Knowing what to look for takes practice, however – developing precognition to any useful degree requires the diviner to spend a significant amount of time training their mind’s eye to pick out one particular thing. For diviners with an adventurous streak, the first thing they train themselves to detect with precognition is usually danger.
Defensive precognition is a signature ability of diviners, and for good reason: it’s very effective at what it does. A diviner trained in defensive precognition is constantly looking into the short-term futures, searching for threats. Any kind of serious attack registers on the precognition as a spread of futures showing threat and injury, and the diviner instinctively alters their actions to move themselves into the futures where they’re not hurt. As long as the diviner is paying attention and as long as there are available futures in which they aren’t hurt, then they can keep themselves safe. A diviner can run back and forth across a highway blindfolded, cars zipping by at eighty miles an hour and missing them by inches, without the slightest danger – to bystanders it just looks like outrageously good luck, but from the diviner’s point of view luck’s got nothing to do with it. They know which way safety lies, and they go towards it.
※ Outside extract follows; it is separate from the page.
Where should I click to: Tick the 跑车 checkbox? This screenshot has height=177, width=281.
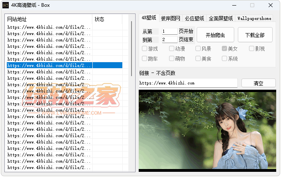click(145, 59)
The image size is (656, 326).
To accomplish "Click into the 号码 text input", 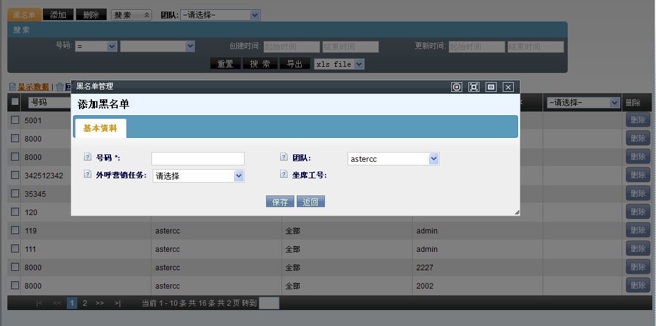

For all its power, defensive precognition has limits. The degree to which a diviner can see danger is limited by their skill at sorting futures and the speed at which they can process information – they might see a threat too late to respond in time, or they might just not be paying attention and miss it. There’s also the issue that the usefulness of precognition depends on the diviner being able to take some kind of action that reduces the danger. When every possible action leads to the same danger, precognition isn’t terribly effective: if you’re next to a bomb with three seconds on the timer, then all precognition will tell you is “you’re about to be blown into tiny pieces.” But for all its limitations, defensive precognition is powerful, and a trained diviner is very hard to hurt.